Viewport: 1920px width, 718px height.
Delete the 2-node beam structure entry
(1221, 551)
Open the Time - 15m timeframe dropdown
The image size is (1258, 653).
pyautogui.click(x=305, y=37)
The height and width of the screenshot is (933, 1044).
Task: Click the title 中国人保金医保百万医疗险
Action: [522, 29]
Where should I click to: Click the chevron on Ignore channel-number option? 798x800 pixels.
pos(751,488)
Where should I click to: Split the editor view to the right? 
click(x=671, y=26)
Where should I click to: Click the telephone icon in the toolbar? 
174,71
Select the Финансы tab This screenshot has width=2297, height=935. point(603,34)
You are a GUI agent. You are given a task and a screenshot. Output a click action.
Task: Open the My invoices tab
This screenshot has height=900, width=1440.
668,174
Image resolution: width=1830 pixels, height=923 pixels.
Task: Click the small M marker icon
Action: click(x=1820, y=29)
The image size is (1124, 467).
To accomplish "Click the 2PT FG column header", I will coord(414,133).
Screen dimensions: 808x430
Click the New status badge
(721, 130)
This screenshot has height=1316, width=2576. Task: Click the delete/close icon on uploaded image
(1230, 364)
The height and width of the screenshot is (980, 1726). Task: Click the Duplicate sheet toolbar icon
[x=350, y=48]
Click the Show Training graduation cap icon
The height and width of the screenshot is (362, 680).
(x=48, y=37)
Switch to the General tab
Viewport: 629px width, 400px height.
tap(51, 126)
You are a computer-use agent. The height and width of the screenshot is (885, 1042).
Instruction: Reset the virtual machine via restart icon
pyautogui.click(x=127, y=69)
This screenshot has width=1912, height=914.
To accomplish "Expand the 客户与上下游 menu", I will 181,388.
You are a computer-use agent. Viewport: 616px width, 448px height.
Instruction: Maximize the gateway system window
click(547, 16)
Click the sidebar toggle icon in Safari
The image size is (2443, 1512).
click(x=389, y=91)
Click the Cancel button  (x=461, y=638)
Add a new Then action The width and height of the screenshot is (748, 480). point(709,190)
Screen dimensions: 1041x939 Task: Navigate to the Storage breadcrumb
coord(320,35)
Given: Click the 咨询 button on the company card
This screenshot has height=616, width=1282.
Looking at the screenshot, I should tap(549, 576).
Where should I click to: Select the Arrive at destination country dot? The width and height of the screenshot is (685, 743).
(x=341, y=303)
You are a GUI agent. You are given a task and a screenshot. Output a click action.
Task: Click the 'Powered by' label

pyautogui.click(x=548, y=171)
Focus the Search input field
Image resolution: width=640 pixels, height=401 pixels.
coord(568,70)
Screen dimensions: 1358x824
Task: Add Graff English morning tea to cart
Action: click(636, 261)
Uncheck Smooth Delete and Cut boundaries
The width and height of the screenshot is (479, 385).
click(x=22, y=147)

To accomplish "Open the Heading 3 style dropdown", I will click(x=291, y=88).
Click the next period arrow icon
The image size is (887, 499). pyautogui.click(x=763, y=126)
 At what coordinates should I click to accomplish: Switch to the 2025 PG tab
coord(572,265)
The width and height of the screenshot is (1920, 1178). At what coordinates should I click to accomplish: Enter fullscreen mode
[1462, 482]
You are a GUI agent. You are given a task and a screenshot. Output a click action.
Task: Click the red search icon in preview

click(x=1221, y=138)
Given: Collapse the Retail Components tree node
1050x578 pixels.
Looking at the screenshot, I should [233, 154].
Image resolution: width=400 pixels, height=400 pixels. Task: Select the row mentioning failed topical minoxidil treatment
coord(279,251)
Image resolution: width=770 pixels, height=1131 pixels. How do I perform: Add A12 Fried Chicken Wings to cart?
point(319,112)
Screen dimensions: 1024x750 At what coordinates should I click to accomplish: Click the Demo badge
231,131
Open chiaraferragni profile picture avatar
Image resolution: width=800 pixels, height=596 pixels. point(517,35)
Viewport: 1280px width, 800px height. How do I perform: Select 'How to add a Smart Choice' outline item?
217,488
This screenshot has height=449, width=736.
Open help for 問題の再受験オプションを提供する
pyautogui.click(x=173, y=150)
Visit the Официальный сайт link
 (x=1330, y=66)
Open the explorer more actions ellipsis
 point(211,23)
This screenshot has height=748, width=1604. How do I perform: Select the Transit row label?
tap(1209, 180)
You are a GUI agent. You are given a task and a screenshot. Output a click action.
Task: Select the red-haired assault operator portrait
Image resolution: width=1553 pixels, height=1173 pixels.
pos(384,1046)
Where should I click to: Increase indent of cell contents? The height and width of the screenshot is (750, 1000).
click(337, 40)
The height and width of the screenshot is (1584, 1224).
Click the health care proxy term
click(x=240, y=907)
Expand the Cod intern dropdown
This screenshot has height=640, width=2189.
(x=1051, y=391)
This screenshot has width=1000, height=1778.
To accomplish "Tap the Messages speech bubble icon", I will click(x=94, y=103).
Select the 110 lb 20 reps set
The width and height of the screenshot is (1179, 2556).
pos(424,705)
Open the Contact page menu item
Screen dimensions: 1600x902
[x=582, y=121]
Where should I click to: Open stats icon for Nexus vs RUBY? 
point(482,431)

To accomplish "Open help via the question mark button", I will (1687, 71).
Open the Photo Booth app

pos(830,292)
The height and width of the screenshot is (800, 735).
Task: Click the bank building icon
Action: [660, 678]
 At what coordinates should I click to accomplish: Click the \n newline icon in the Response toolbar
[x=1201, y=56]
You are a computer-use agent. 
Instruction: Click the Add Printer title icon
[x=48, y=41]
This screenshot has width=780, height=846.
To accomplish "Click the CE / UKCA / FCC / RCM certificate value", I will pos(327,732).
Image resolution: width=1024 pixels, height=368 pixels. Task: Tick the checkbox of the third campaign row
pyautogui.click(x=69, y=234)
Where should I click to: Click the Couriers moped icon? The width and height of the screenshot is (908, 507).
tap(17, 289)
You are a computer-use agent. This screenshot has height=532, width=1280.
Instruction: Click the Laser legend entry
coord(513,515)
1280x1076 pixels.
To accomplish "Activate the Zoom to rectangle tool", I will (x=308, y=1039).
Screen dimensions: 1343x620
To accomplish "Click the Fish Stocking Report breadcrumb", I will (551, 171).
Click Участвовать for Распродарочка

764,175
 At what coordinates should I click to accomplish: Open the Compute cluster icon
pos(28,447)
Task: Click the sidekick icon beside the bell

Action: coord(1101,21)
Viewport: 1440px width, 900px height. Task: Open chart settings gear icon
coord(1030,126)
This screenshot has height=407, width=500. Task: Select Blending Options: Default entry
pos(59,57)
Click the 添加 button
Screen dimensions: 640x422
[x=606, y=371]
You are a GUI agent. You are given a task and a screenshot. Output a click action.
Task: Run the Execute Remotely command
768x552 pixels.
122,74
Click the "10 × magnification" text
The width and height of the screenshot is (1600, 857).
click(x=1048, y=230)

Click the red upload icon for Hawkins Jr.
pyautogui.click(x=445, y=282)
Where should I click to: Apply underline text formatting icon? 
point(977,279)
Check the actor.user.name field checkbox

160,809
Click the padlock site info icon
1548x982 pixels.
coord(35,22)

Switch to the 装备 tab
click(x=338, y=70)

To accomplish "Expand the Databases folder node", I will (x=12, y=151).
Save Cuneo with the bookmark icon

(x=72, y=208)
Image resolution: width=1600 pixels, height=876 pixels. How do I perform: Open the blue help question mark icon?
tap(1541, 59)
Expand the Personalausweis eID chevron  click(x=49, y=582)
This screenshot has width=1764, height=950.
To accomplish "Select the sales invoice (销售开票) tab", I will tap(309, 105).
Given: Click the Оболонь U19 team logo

-=-=-=-=-

__What you will do__
Return the entries in full, keeping every line exactly as it is.

__Written solution__
Viewport: 1920px width, 718px height.
Delete the 2-node beam structure entry
(1221, 551)
Open the Time - 15m timeframe dropdown
The image size is (1258, 653).
pyautogui.click(x=305, y=37)
The height and width of the screenshot is (933, 1044).
Task: Click the title 中国人保金医保百万医疗险
Action: [522, 29]
Where should I click to: Click the chevron on Ignore channel-number option? 798x800 pixels.
pos(751,488)
Where should I click to: Split the editor view to the right? 
click(x=671, y=26)
Where should I click to: Click the telephone icon in the toolbar? 
174,71
Select the Финансы tab This screenshot has width=2297, height=935. point(603,34)
You are a GUI agent. You are given a task and a screenshot. Output a click action.
Task: Open the My invoices tab
This screenshot has height=900, width=1440.
668,174
Image resolution: width=1830 pixels, height=923 pixels.
Task: Click the small M marker icon
Action: click(x=1820, y=29)
The image size is (1124, 467).
To accomplish "Click the 2PT FG column header", I will coord(414,133).
Screen dimensions: 808x430
Click the New status badge
(721, 130)
This screenshot has height=1316, width=2576. Task: Click the delete/close icon on uploaded image
(1230, 364)
The height and width of the screenshot is (980, 1726). Task: Click the Duplicate sheet toolbar icon
[x=350, y=48]
Click the Show Training graduation cap icon
The height and width of the screenshot is (362, 680).
(x=48, y=37)
Switch to the General tab
Viewport: 629px width, 400px height.
tap(51, 126)
You are a computer-use agent. The height and width of the screenshot is (885, 1042).
Instruction: Reset the virtual machine via restart icon
pyautogui.click(x=127, y=69)
This screenshot has width=1912, height=914.
To accomplish "Expand the 客户与上下游 menu", I will 181,388.
You are a computer-use agent. Viewport: 616px width, 448px height.
Instruction: Maximize the gateway system window
click(547, 16)
Click the sidebar toggle icon in Safari
The image size is (2443, 1512).
click(x=389, y=91)
Click the Cancel button  (x=461, y=638)
Add a new Then action The width and height of the screenshot is (748, 480). point(709,190)
Screen dimensions: 1041x939 Task: Navigate to the Storage breadcrumb
coord(320,35)
Given: Click the 咨询 button on the company card
This screenshot has height=616, width=1282.
Looking at the screenshot, I should tap(549, 576).
Where should I click to: Select the Arrive at destination country dot? The width and height of the screenshot is (685, 743).
(x=341, y=303)
You are a GUI agent. You are given a task and a screenshot. Output a click action.
Task: Click the 'Powered by' label

pyautogui.click(x=548, y=171)
Focus the Search input field
Image resolution: width=640 pixels, height=401 pixels.
coord(568,70)
Screen dimensions: 1358x824
Task: Add Graff English morning tea to cart
Action: click(636, 261)
Uncheck Smooth Delete and Cut boundaries
The width and height of the screenshot is (479, 385).
click(x=22, y=147)

To accomplish "Open the Heading 3 style dropdown", I will click(x=291, y=88).
Click the next period arrow icon
The image size is (887, 499). pyautogui.click(x=763, y=126)
 At what coordinates should I click to accomplish: Switch to the 2025 PG tab
coord(572,265)
The width and height of the screenshot is (1920, 1178). At what coordinates should I click to accomplish: Enter fullscreen mode
[1462, 482]
You are a GUI agent. You are given a task and a screenshot. Output a click action.
Task: Click the red search icon in preview

click(x=1221, y=138)
Given: Collapse the Retail Components tree node
1050x578 pixels.
Looking at the screenshot, I should [233, 154].
Image resolution: width=400 pixels, height=400 pixels. Task: Select the row mentioning failed topical minoxidil treatment
coord(279,251)
Image resolution: width=770 pixels, height=1131 pixels. How do I perform: Add A12 Fried Chicken Wings to cart?
point(319,112)
Screen dimensions: 1024x750 At what coordinates should I click to accomplish: Click the Demo badge
231,131
Open chiaraferragni profile picture avatar
Image resolution: width=800 pixels, height=596 pixels. point(517,35)
Viewport: 1280px width, 800px height. How do I perform: Select 'How to add a Smart Choice' outline item?
217,488
This screenshot has height=449, width=736.
Open help for 問題の再受験オプションを提供する
pyautogui.click(x=173, y=150)
Visit the Официальный сайт link
 (x=1330, y=66)
Open the explorer more actions ellipsis
 point(211,23)
This screenshot has height=748, width=1604. How do I perform: Select the Transit row label?
tap(1209, 180)
You are a GUI agent. You are given a task and a screenshot. Output a click action.
Task: Select the red-haired assault operator portrait
Image resolution: width=1553 pixels, height=1173 pixels.
pos(384,1046)
Where should I click to: Increase indent of cell contents? The height and width of the screenshot is (750, 1000).
click(337, 40)
The height and width of the screenshot is (1584, 1224).
Click the health care proxy term
click(x=240, y=907)
Expand the Cod intern dropdown
This screenshot has height=640, width=2189.
(x=1051, y=391)
This screenshot has width=1000, height=1778.
To accomplish "Tap the Messages speech bubble icon", I will click(x=94, y=103).
Select the 110 lb 20 reps set
The width and height of the screenshot is (1179, 2556).
pos(424,705)
Open the Contact page menu item
Screen dimensions: 1600x902
[x=582, y=121]
Where should I click to: Open stats icon for Nexus vs RUBY? 
point(482,431)

To accomplish "Open help via the question mark button", I will (1687, 71).
Open the Photo Booth app

pos(830,292)
The height and width of the screenshot is (800, 735).
Task: Click the bank building icon
Action: [660, 678]
 At what coordinates should I click to accomplish: Click the \n newline icon in the Response toolbar
[x=1201, y=56]
You are a computer-use agent. 
Instruction: Click the Add Printer title icon
[x=48, y=41]
This screenshot has width=780, height=846.
To accomplish "Click the CE / UKCA / FCC / RCM certificate value", I will pos(327,732).
Image resolution: width=1024 pixels, height=368 pixels. Task: Tick the checkbox of the third campaign row
pyautogui.click(x=69, y=234)
Where should I click to: Click the Couriers moped icon? The width and height of the screenshot is (908, 507).
tap(17, 289)
You are a computer-use agent. This screenshot has height=532, width=1280.
Instruction: Click the Laser legend entry
coord(513,515)
1280x1076 pixels.
To accomplish "Activate the Zoom to rectangle tool", I will (x=308, y=1039).
Screen dimensions: 1343x620
To accomplish "Click the Fish Stocking Report breadcrumb", I will (551, 171).
Click Участвовать for Распродарочка

764,175
 At what coordinates should I click to accomplish: Open the Compute cluster icon
pos(28,447)
Task: Click the sidekick icon beside the bell

Action: coord(1101,21)
Viewport: 1440px width, 900px height. Task: Open chart settings gear icon
coord(1030,126)
This screenshot has height=407, width=500. Task: Select Blending Options: Default entry
pos(59,57)
Click the 添加 button
Screen dimensions: 640x422
[x=606, y=371]
You are a GUI agent. You are given a task and a screenshot. Output a click action.
Task: Run the Execute Remotely command
768x552 pixels.
122,74
Click the "10 × magnification" text
The width and height of the screenshot is (1600, 857).
click(x=1048, y=230)

Click the red upload icon for Hawkins Jr.
pyautogui.click(x=445, y=282)
Where should I click to: Apply underline text formatting icon? 
point(977,279)
Check the actor.user.name field checkbox

160,809
Click the padlock site info icon
1548x982 pixels.
coord(35,22)

Switch to the 装备 tab
click(x=338, y=70)

To accomplish "Expand the Databases folder node", I will (x=12, y=151).
Save Cuneo with the bookmark icon

(x=72, y=208)
Image resolution: width=1600 pixels, height=876 pixels. How do I perform: Open the blue help question mark icon?
tap(1541, 59)
Expand the Personalausweis eID chevron  click(x=49, y=582)
This screenshot has width=1764, height=950.
To accomplish "Select the sales invoice (销售开票) tab", I will tap(309, 105).
Given: Click the Оболонь U19 team logo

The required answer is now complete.